Going back a bit further, there is one theatrical experience which I must list as my favourite: Aspects of Love, at the Menier Chocolate Factory. This is one of Andrew Lloyd Webber’s least-well known shows (it is my personal favourite, even above Phantom of the Opera) and it was a miserable failure on Broadway and only played 3 years in London. I knew about the upcoming production before I had even left the States and I was thrilled, as this is the first major production in London since the original. This show is LITERALLY never put on, especially not in the United States (I saw a truly abysmal concert version in Los Angeles my senior year of high school which I’ve tried to erase from my memory). My pet theory on this is that it’s just not a flashy, pretty spectacle-type musical: it’s a deeply moving exploration about the agony of love as told through an incredibly complex story and fantastically beautiful music. To find out more about the show, take a look at: http://en.wikipedia.org/wiki/Aspects_of_…. The Menier is my favourite theatre I’ve visited so far- it is a huge success story, as it operates entirely without any government support and, thereby, is able to produce some truly incredible theatre. It has all the closeness and intimacy of a local community theatre with the talent of a full-scale West End production. Do check out their website: http://www.menierchocolatefactory.com/pa…

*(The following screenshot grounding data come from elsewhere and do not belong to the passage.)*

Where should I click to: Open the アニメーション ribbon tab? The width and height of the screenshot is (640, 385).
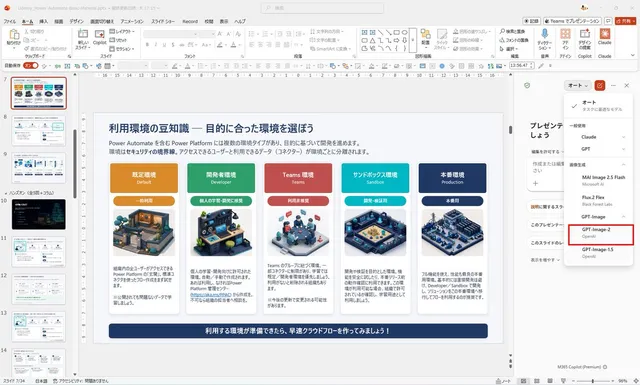click(x=132, y=21)
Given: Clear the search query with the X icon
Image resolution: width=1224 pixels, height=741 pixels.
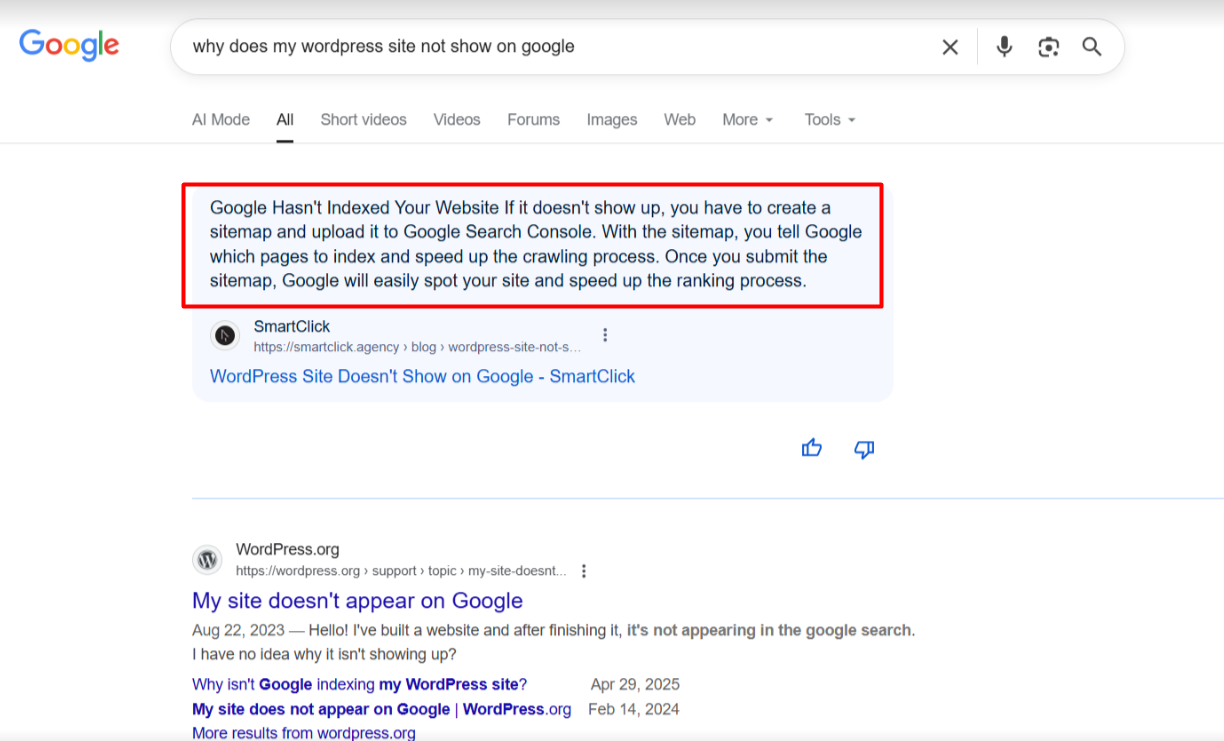Looking at the screenshot, I should pos(949,46).
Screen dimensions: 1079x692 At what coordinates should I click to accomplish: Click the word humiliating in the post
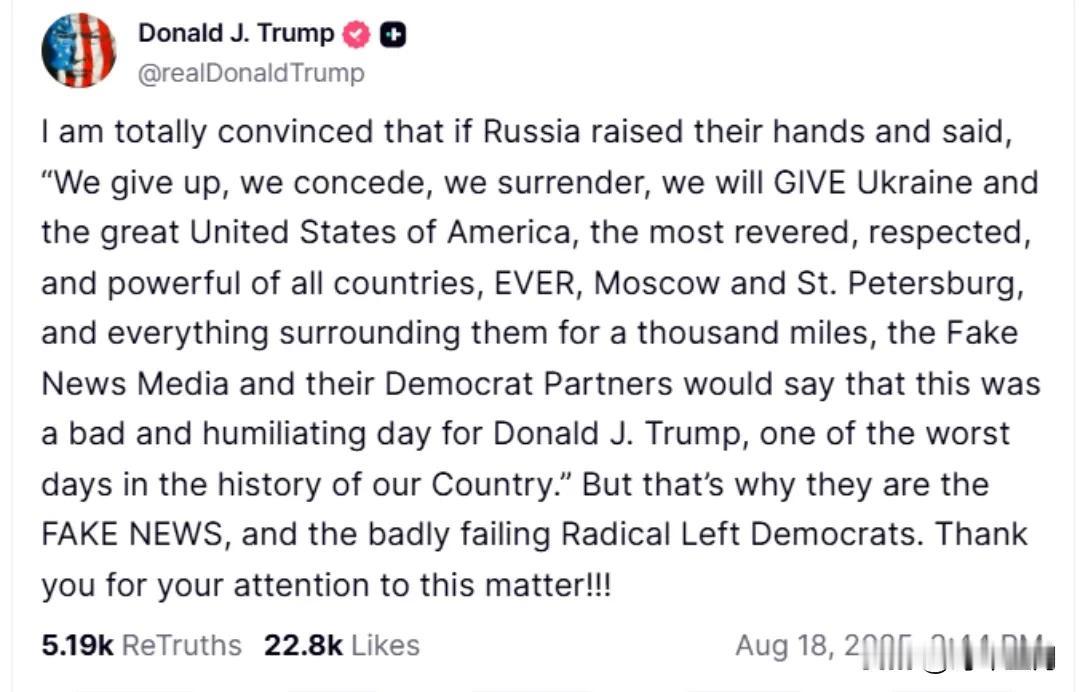(284, 434)
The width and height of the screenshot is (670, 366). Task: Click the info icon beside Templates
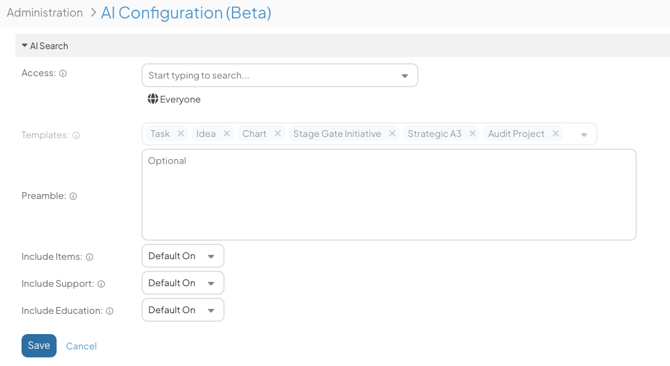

The show itself was fantastic- I couldn’t have asked for a better production. To make things even better, I proved that Kate Fox is wrong about the English’s coldness and made friends with the girl working in the box office (whose name- Amanda- it only took me till the interval to find out!) as we mutually geeked out about how much we love the musical. I arrived home on a cloud of musical-induced bliss!

And, most recently, last night I saw Stephen Sondheim’s musical Passion at the Donmar Warehouse (http://www.donmarwarehouse.com/pl111.html) with Stephenie. As with Aspects of Love, this is a show whose music I know extremely well but which is not successful or oft performed because of its intensely emotional, cerebral nature. The Donmar is an incredible theatre – like the Menier, known for its intimate space- and it was the perfect setting for such an emotional complex and poignant piece of music as Passion.

[Passion logo from: http://3.bp.blogspot.com/_1DZU-LyGw2Q/TF...]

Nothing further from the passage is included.